Hace dos dias que el presidente George W. Bush (ultimando sus días en la Casa Blanca) firmó el plan que lleva su nombre y que servirá como rescate financiero a la situación tambaleante que los bancos y créditos de Estados Unidos están sufriendo. La mala situación que acontece en Wall Street se extenderá por todo el país si no se remedia a tiempo. Para ello, el presidente ha convertido en ley el proyecto que aprobó el Congreso y que cuenta con 400 páginas de soluciones y reacciones a la crisis.
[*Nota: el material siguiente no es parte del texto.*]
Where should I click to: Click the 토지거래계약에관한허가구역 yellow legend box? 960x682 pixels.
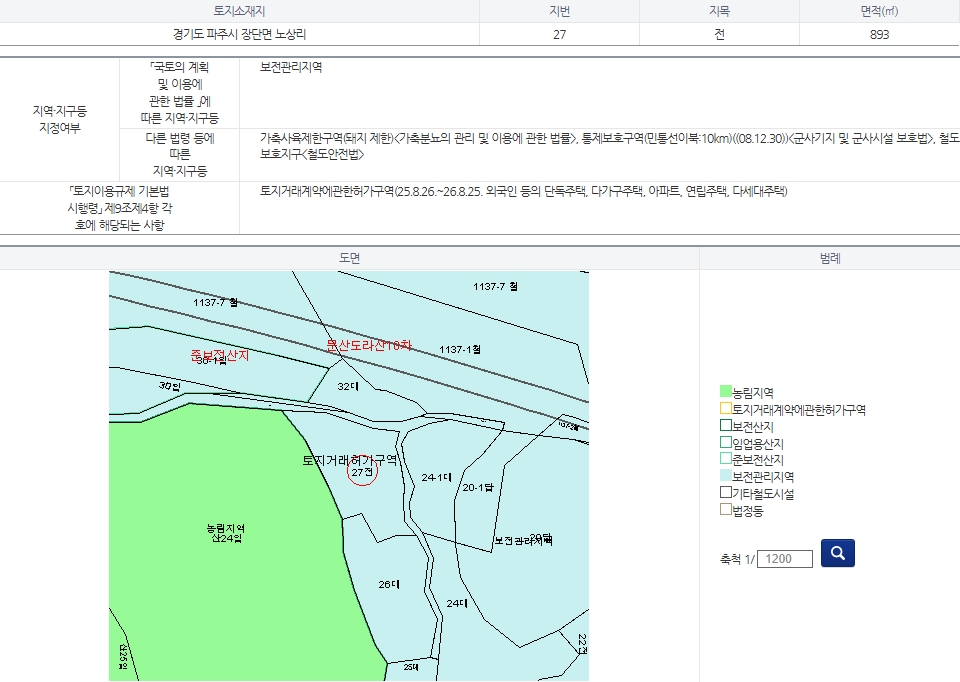click(x=726, y=410)
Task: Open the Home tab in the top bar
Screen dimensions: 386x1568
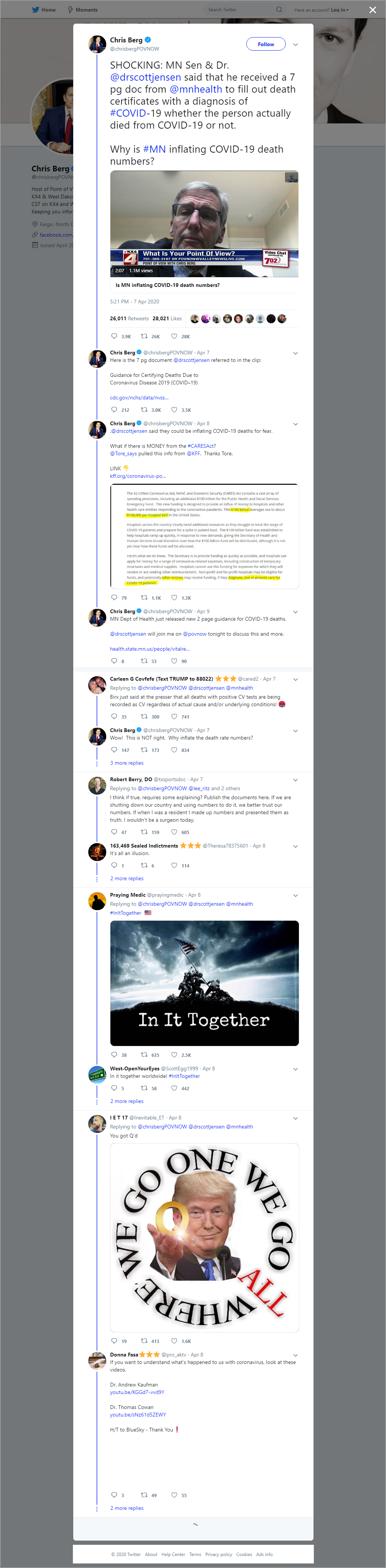Action: coord(44,10)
Tras haber sido rechazada su aprobación, finalmente se aprobó con la venia de 263 votos a favor y 171 en contra. Contra todo pronóstico, el Partido Demócrata fue el único que mantuvo un número de "síes" superior al del Partido Republicano, cuna del actual presidente.
Habrá que esperar si la aplicación del Plan Bush consigue aliviar una crisis que traspasa las fronteras de Wall Street y que está llegando a Europa con la caída de los mercados de Madrid y Frankfurt, dos de las cabezas visibles de los mercados de valores a escala mundial.
Una de las primeras medidas ha sido intervenir 700.000 millones del erario público para sanear el sistema financiero americano y evitar una inevitable caída del índice de empleo. Para lograr cada uno de los puntos establecidos en torno al Plan Bush, la Cámara de Representantes dispondrá de controles anticorrupción en torno a los asesores y empresas dependientes de Wall Street.